It’s 9:33 a.m. now, according to my computer, which is still (in that metaphysical way that sometimes things are two places at once) in Maryland. I, on the other hand, am somewhere over the Midwest. Ish. Thinking back, I think this may be the first time I have flown on my own since I was about eleven and the flight attendants had to sort of babysit me. It’s kind of weird only managing my own stuff through security and not having someone to leave my suitcase with while I go for a snack.
It’s been a semi-uneventful morning. Which is to say that I did, in fact, walk into the men’s bathroom. But only once. But there was no one there, so I wasn’t horrifically embarrassed. And the urinals quickly apprised me of my mistake. (Although, I admit, my first thought was, “Why are there urinals in the women’s restroom? That’s a pretty shoddy update of an old building layout, if I do say so myself.”) Also, my daughter did throw up the bacon I so thoughtfully offered her for breakfast. But she waited until I was long gone and my hubby and the kids were almost home from dropping me off at the airport. So I didn’t have to deal with it.*
I finished reskimming Robin McKinley’s Beauty, a feat I have resisted for years as I worked on my own version of the tale. I am both dismayed and relieved: dismayed to find a number of things that feel eerily similar, relieved to find that my story explores some completely different avenues that I think will be intriguing and satisfying to many a fan of both McKinley’s version and the “original.”**
I have only thought of three things so far that I should have done while I was on the ground with internet access. Fortunately two will wait and the third does not require the internet. It’s the third item, however, that has driven me to my current level of procrastination and also given me flashbacks of all those college papers I spewed out at the last second possible.
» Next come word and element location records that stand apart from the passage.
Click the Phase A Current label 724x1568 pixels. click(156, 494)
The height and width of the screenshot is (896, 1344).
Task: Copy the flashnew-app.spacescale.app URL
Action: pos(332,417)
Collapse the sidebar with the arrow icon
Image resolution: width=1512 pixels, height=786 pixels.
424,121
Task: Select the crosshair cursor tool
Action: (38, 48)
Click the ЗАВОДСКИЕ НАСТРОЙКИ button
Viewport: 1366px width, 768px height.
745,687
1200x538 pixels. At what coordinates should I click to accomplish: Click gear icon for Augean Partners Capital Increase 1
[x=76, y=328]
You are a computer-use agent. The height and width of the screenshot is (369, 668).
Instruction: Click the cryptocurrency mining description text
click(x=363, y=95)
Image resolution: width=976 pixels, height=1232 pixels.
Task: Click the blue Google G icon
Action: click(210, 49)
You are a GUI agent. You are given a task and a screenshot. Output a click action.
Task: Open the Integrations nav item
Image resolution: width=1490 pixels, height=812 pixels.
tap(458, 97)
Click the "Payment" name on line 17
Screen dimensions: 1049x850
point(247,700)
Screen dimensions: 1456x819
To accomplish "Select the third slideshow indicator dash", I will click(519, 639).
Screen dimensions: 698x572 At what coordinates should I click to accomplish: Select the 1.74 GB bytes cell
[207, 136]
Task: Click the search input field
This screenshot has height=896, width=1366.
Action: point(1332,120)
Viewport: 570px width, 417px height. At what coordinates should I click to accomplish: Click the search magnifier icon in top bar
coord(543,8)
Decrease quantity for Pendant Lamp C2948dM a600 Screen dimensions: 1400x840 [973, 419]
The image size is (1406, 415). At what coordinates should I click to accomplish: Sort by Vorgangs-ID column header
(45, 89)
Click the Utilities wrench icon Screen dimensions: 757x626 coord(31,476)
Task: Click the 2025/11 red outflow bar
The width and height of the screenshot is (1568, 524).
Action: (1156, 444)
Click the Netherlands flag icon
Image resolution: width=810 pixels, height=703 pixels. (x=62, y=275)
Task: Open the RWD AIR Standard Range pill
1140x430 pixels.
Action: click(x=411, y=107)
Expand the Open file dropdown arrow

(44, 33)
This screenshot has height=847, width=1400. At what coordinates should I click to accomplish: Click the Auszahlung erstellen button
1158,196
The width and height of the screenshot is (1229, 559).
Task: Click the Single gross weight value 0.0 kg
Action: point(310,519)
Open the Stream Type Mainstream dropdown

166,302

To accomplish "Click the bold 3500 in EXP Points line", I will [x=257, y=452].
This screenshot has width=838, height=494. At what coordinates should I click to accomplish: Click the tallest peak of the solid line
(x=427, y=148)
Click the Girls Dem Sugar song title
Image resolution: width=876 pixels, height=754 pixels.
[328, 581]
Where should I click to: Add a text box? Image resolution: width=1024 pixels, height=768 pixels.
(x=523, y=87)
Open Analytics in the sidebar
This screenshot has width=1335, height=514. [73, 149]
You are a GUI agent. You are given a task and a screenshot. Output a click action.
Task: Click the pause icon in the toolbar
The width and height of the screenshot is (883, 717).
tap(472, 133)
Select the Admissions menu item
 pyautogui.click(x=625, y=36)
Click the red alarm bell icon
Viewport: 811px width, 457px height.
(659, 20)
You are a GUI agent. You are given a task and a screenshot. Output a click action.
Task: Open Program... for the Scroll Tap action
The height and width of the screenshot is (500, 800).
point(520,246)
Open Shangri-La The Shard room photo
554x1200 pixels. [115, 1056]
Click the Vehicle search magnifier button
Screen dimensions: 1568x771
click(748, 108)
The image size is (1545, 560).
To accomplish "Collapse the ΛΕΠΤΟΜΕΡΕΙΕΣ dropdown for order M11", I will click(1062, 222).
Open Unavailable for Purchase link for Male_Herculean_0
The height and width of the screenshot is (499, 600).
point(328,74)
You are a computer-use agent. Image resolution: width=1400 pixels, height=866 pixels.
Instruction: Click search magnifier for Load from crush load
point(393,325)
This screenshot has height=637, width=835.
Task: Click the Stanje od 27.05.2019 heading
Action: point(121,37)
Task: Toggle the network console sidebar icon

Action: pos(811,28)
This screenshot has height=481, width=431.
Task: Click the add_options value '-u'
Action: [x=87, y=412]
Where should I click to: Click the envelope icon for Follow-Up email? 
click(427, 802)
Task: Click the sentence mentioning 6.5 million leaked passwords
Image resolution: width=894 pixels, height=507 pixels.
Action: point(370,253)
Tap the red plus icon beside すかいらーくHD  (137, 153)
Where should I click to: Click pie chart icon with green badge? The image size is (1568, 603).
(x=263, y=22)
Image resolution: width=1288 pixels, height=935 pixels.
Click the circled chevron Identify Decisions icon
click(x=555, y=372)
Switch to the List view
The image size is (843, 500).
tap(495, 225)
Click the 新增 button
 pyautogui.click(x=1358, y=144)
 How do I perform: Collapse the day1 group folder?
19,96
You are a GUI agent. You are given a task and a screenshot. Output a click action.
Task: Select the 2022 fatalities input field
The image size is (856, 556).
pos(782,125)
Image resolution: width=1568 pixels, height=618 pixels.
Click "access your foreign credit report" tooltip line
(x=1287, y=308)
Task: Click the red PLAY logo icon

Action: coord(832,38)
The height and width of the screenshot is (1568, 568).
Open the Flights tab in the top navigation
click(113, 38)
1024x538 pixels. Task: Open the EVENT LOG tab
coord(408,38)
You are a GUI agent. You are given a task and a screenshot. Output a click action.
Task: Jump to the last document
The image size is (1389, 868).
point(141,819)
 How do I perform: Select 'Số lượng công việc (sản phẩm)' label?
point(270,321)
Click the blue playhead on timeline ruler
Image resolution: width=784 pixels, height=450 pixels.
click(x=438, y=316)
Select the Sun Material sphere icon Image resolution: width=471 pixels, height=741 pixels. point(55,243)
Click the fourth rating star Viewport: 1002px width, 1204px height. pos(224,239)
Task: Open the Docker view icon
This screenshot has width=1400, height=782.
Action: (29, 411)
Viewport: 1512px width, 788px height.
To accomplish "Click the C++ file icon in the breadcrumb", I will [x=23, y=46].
Somehow I managed to miss the fact that I was supposed to bring a 3–5-page*** synopsis of my novel to one of my master classes tomorrow. Oops. So now I get to write it while I’m in the air over amber waves of grain or whatever else is down there. I actually wish I did have the internet for this. Then I could obsessively look up what I need to write in a synopsis. Or at least find out if it should be double or single spaced (hello, college flashback!). Funny how I took a conference class on this last fall and thought, “Cakewalk.” And now here I am thinking, “Only if the cakes are made out of chum and the players are sharks.” I wonder what kind of music would be playing for that cakewalk? I bet my husband can think of something appropriate.
It is now 9:52, metaphysically speaking. It is also, sort of, 8:52 and 7:52. Whatever the time, I’m headed back to the grind.
Whew. It is now 11 a.m. (unless you are a cat in a box). I have just completed a first draft of the synopsis. It is four pages, and it is dry. Brittle dry. Desert dry. Tumbleweeds-have-just-rolled-across-it dry. Is it supposed to be this dry? I don’t know. I am looking forward to asking the Googoracle later. Also, I am nearly certain now that it should be double spaced. That means I’m looking at cutting out half of what I have just written. Sigh. It’s 11:03, and I’m off to work again.
11:22. Only now much closer to 9:22. And not much closer to the correct number of pages. Chopping is hard. I’m down by half a page now (single spaced). Two-ish more to go. And it’s time to turn off the compy. Good-bye, compy!
7:16 p.m./9:16 p.m. My brain is mush. As evidenced by the fact that at first I subtracted two hours from my computer’s time (9:16) and ended up with 6:16.
* The hubby should probably be nominated as some sort of saint for all the barf he’s cleaned up since we got married--not just because he cleaned it up, but because he’s so often cleaned it up so I didn’t have to. That's some serious love.
** I say “original” loosely since that’s not really a cut-and-dry topic.
*** Oh how I long for my Chicago manual right now! What would Chicago say about such a cumbersome hyphenated word? It’s an adjective, it has an en dash already in it, but then it needs a hyphen because it’s an adjective! Do I hyphenate? Use another en dash? Heck, why not proceed to a full-on em dash? Actually, I feel fairly confident that the correct option in this case is to reword. But I liked the conundrum so much that I’m keeping it. Even though the current hyphenation is most definitely incorrect.